Let me be so bold as to begin by suggesting that the story we are so use to telling this time of year may not reflect an accurate reading of the scripture. We remake Jesus in our own image so that we often end up with a “blond blue-eyed baby boy.” We are not alone in this every culture recast Jesus into their own image. Rather than being transformed into his image humans tend to recreate Jesus in their own image. Is it possible that we are guilty of reading scripture our cultural and sociological “rose colored glasses?”

The Christmas story has become so sanitized and purified that one must wonder it those who first heard it would even recognize it as the same story they heard and retold repeatedly. It is a magnificent story, which is from its earliest days orally handed down from one believer to another. However, what if we have become familiar with the story that we have missed something? What if the story has become so commercialized, culturalized and categorized that it has lost something in the retelling? Could it be that the story has lost its edge? Is it possible that most people fail to see the relevance of this story to their all too real life?
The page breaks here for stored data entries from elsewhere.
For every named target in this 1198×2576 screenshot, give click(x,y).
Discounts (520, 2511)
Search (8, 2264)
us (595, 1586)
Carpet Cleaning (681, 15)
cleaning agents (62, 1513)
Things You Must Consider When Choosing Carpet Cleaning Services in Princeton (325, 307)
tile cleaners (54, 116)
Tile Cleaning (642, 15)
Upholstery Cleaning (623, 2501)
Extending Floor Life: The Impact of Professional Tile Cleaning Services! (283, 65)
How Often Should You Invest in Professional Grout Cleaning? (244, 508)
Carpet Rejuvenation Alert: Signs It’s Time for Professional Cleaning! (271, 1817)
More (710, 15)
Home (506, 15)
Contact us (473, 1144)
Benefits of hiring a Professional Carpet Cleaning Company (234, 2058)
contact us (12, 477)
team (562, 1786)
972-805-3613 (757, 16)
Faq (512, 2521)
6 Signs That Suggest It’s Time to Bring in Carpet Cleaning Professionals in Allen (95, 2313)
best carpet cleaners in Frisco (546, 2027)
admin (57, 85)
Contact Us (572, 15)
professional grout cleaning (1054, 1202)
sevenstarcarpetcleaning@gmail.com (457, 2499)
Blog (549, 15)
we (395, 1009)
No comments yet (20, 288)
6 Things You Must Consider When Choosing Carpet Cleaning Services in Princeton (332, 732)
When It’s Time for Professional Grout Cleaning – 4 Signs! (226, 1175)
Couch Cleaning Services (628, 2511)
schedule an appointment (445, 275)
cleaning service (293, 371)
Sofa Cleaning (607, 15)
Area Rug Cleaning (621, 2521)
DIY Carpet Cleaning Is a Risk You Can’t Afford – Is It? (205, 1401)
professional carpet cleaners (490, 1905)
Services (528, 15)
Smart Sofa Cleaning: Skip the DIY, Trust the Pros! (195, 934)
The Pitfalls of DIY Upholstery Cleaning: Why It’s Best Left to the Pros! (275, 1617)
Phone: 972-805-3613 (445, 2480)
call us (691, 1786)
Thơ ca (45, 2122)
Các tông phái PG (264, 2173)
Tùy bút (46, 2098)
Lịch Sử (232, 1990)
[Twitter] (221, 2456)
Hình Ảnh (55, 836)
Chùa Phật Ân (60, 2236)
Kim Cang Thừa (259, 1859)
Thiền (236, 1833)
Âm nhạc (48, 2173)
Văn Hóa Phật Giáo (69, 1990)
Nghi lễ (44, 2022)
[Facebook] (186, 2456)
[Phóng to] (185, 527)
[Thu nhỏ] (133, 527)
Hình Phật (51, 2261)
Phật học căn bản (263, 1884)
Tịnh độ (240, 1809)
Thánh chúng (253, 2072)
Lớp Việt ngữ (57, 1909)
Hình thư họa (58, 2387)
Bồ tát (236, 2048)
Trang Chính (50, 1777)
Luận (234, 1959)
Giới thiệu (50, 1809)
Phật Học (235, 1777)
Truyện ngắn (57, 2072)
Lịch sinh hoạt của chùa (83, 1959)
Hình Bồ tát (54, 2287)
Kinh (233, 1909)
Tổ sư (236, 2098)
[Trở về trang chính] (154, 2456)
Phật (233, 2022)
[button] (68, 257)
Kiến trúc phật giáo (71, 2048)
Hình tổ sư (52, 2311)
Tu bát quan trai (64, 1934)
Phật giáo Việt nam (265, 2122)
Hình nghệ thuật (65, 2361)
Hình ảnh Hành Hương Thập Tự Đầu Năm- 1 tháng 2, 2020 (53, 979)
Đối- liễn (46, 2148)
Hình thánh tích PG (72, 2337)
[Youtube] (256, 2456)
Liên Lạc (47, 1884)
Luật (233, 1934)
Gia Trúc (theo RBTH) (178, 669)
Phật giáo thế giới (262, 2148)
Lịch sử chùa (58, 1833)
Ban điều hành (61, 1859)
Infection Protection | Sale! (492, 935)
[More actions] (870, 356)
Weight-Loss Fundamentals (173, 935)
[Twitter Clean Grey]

Have we scrubbed squeaky clean the story and sanitized it to the point that we have removed the scandal? For it is the scandal, I would suggest, that was and is at the heart of the story. The Nativity scenes, so popular everywhere today, presents Mary with an angelic look, a serene smile and an appearance seemingly completely at peace. How real is that? She just gave birth to a full term baby without anesthesia. To say nothing of the journey she has just undertaken under the most primitive of circumstances. The hay that is the baby’s mattress looks more like tinsel just bought in modern Christmas store. It looks nothing like the hay that was soaked in urine, mud and manure from the stable in which he was born. His bed was a feed trough not a cradle or something that looks more like a child’s safety seat than something that animals would have been eating from only a short time before his birth.

They may have been ancient people but they knew where babies came from. Joseph knew this and he knew that the child was not his. Matthew tells us that because he was a righteous man he had decided to put her away. He was within his rights as the fiancĂ© of Mary to do this. However, he was a good man so he wanted to do it privately in order not to shame her. He is the only one who is privy to the words of the angel, “the child is from the Holy Spirit.” If that is going to be your story, you had better have tough skin and be prepared for most people to not believe your story. We need to remember that only a few people in this entire story are privy to the message of the angels.

Not only could Joseph count but also so could all his neighbors. How many of us have smiled to ourselves at the nine-pound babies born two months or more early. We snicker to ourselves and at least think, “that’s a good story.” One can only imagine how many times Jesus must have heard the insults hurled at him, or spoken to his back. Words such as, “there he goes that b……. son of the carpenter.” Could this be implied in the local people's statement, "is this not the carpenter's son?" We dare not remove the scandal from the retelling. He was born in Scandal.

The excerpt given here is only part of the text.